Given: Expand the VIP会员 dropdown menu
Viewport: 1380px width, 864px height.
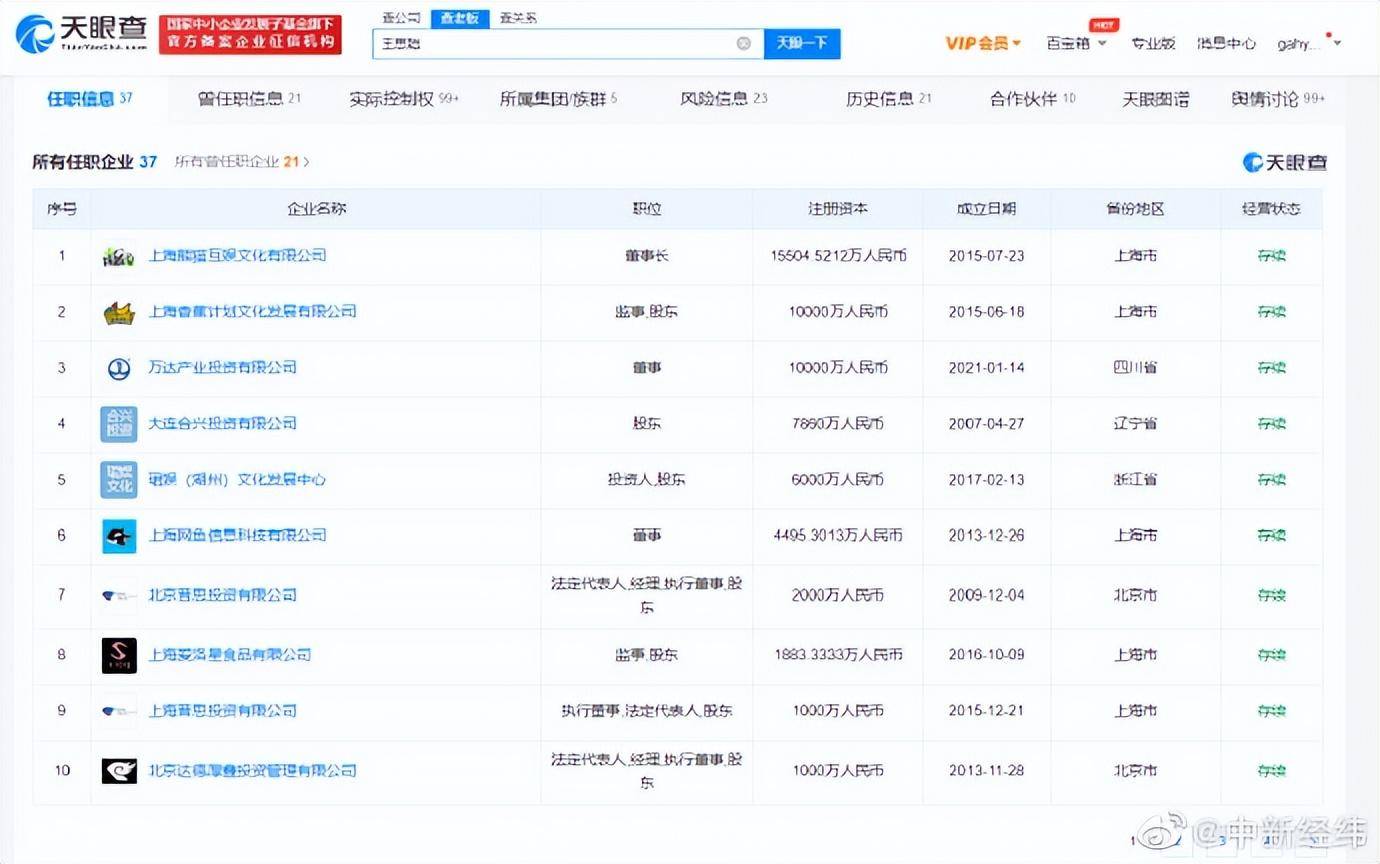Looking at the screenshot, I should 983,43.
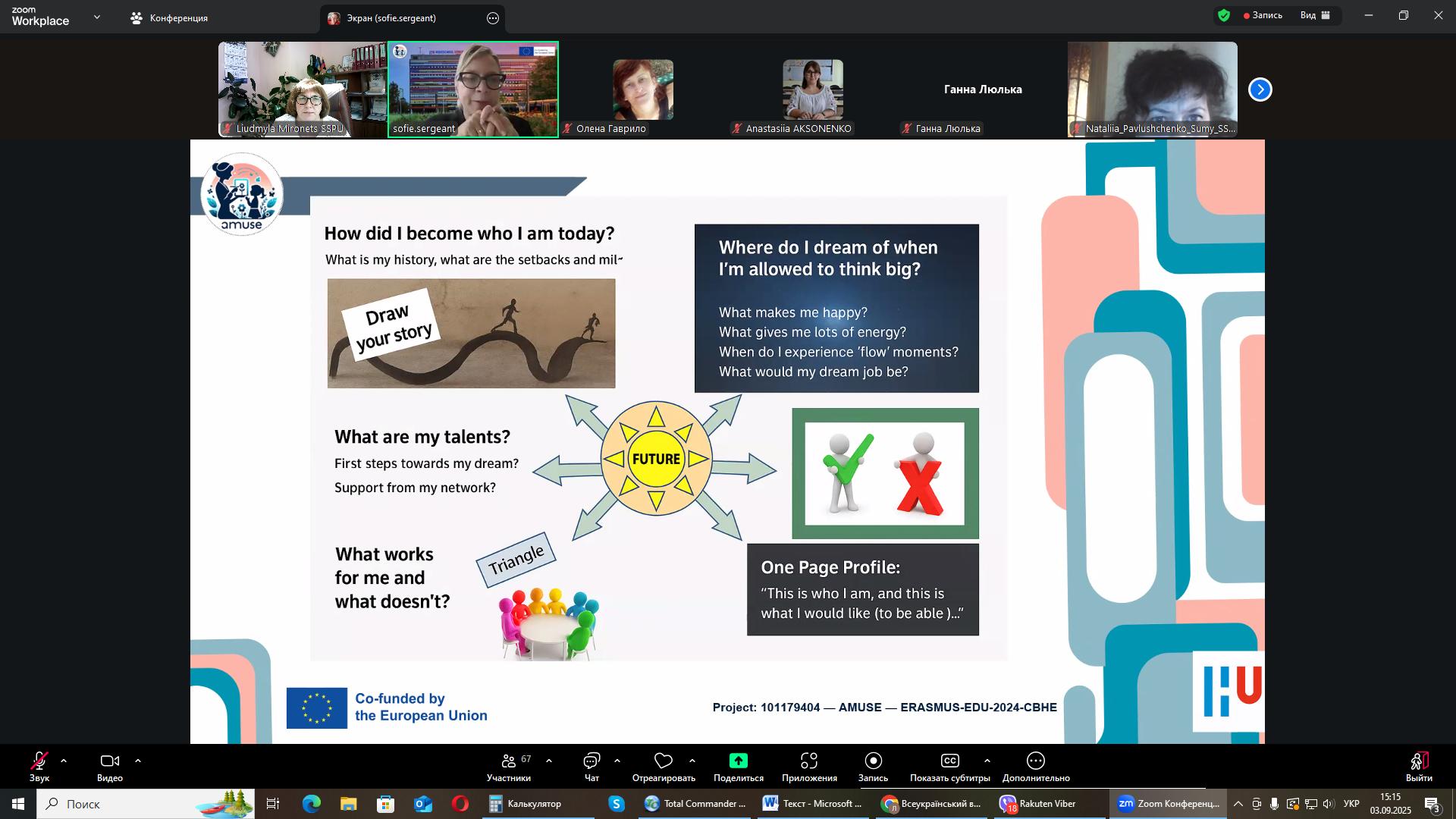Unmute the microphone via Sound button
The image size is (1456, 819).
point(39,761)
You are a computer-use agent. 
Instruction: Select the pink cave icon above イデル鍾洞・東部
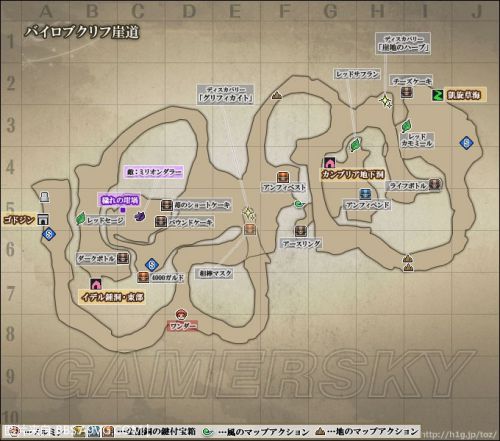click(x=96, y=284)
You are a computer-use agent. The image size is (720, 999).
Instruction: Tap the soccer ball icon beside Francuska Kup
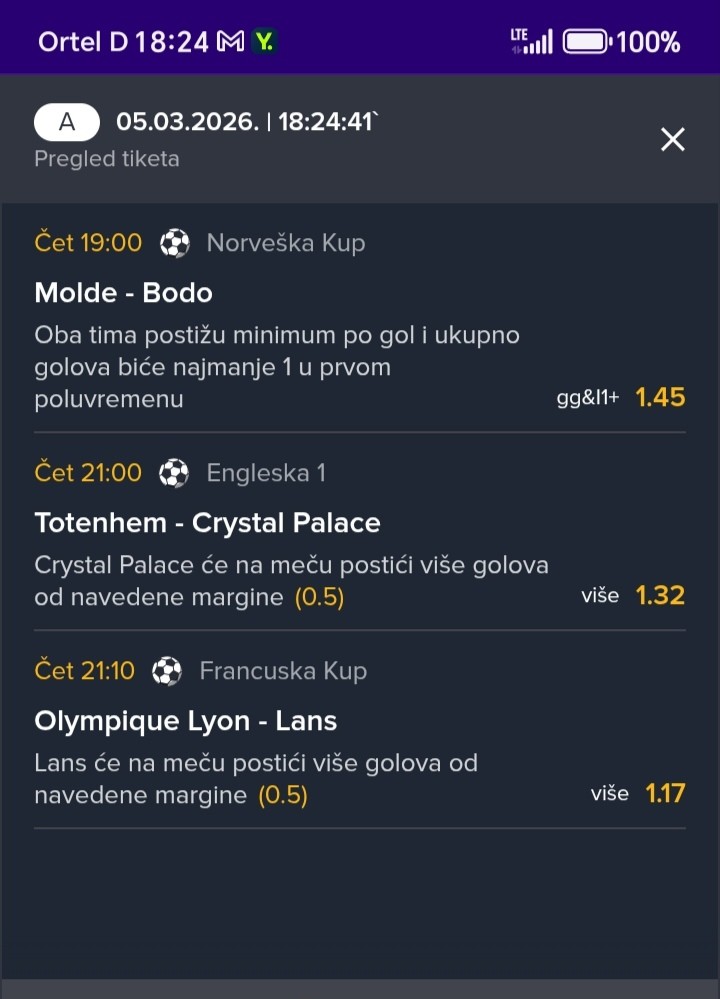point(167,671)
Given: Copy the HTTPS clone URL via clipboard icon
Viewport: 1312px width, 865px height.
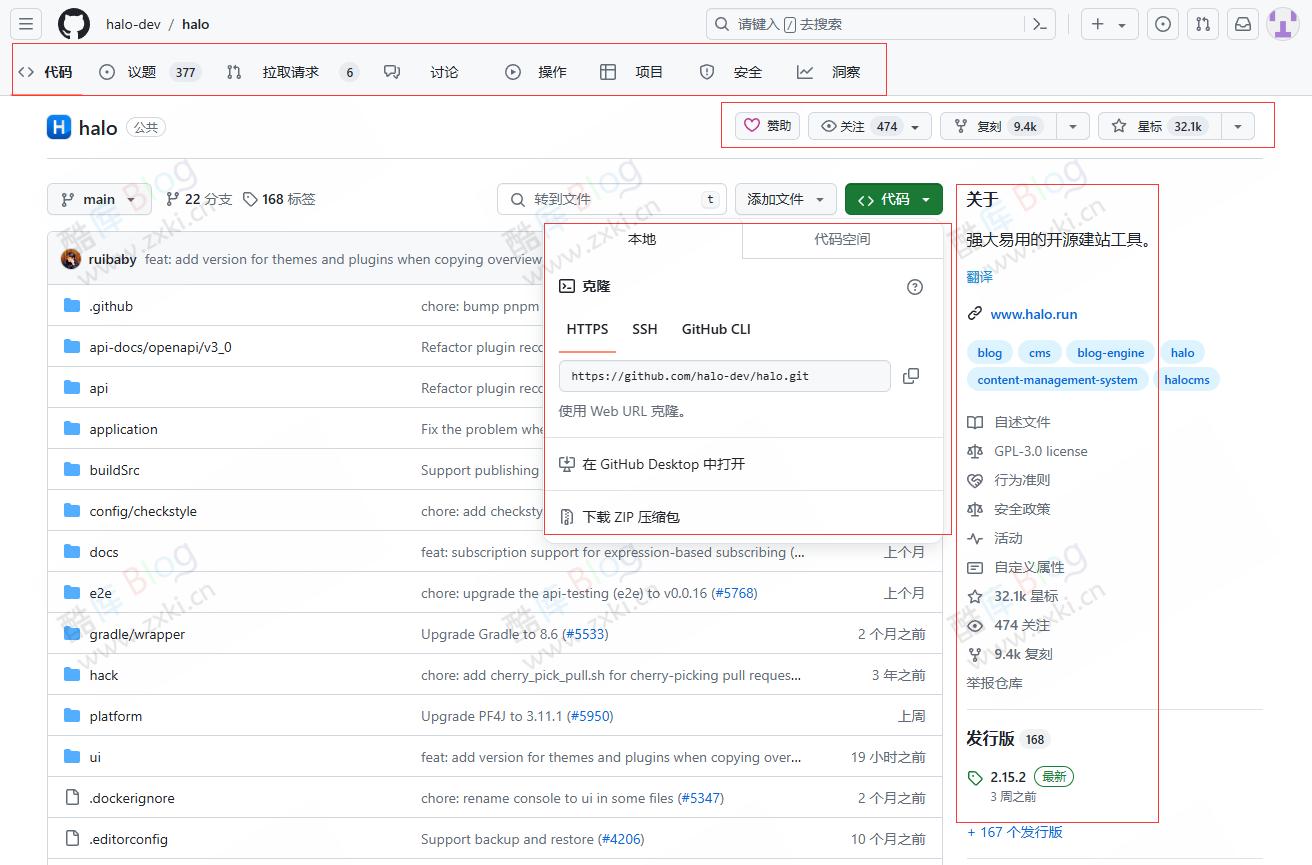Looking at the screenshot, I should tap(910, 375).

**Seu objetivo:** Apresente todas as linhas das entradas acima como uma tabela Markdown de duas colunas, n com o número da linha e Linha com o texto dela. Omita as linhas em branco e não inclua as imagens na resposta.

**O resultado:**
| n | Linha |
|---|---|
| 1 | Given: Expand the VIP会员 dropdown menu |
| 2 | Viewport: 1380px width, 864px height. |
| 3 | Looking at the screenshot, I should 983,43. |
| 4 | Unmute the microphone via Sound button |
| 5 | The image size is (1456, 819). |
| 6 | point(39,761) |
| 7 | You are a computer-use agent.  |
| 8 | Instruction: Select the pink cave icon above イデル鍾洞・東部 |
| 9 | click(x=96, y=284) |
| 10 | You are a computer-use agent. The image size is (720, 999). |
| 11 | Instruction: Tap the soccer ball icon beside Francuska Kup |
| 12 | point(167,671) |
| 13 | Given: Copy the HTTPS clone URL via clipboard icon |
| 14 | Viewport: 1312px width, 865px height. |
| 15 | Looking at the screenshot, I should tap(910, 375). |